╭──

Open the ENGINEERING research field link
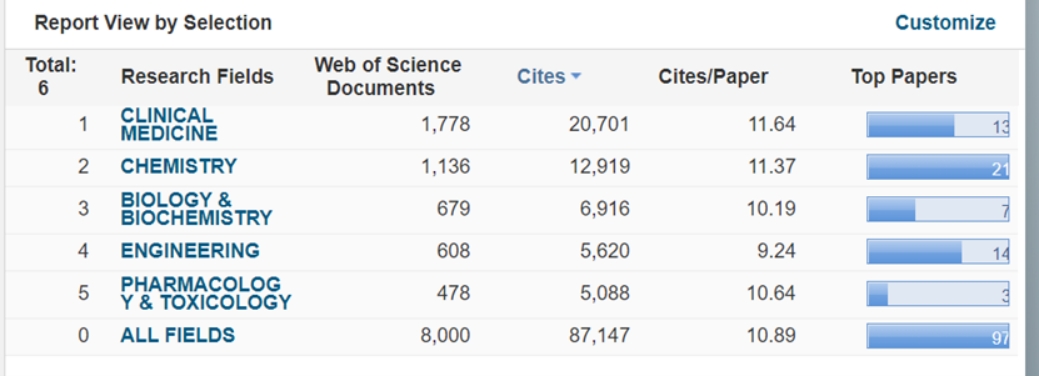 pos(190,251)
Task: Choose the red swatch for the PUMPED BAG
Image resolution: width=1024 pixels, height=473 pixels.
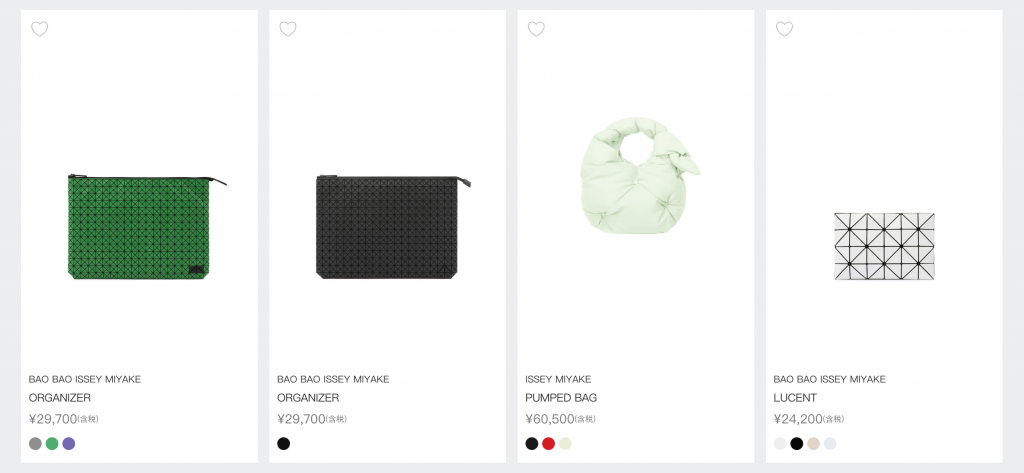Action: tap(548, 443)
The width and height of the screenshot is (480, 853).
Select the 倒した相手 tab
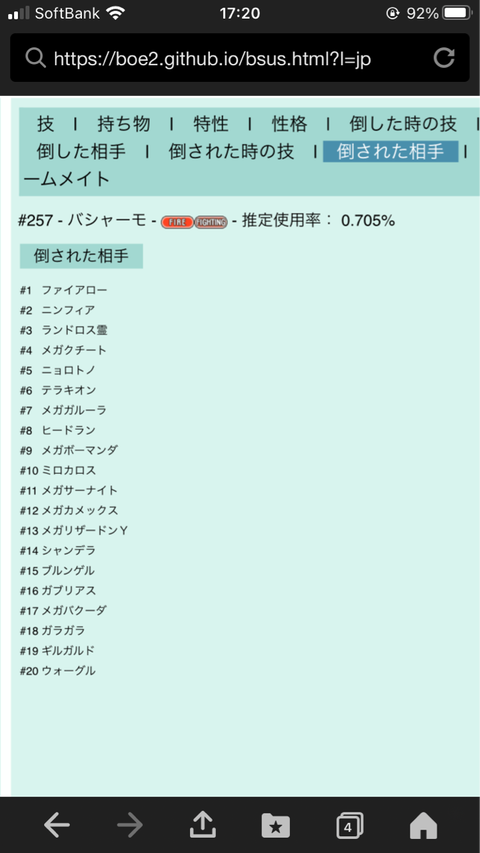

╰──

Aim of the exercise
Write out each record exactly as shown, but not its pictures.

Exercise solution
Open the ENGINEERING research field link
 pos(190,251)
Task: Choose the red swatch for the PUMPED BAG
Image resolution: width=1024 pixels, height=473 pixels.
Action: tap(548, 443)
The width and height of the screenshot is (480, 853).
Select the 倒した相手 tab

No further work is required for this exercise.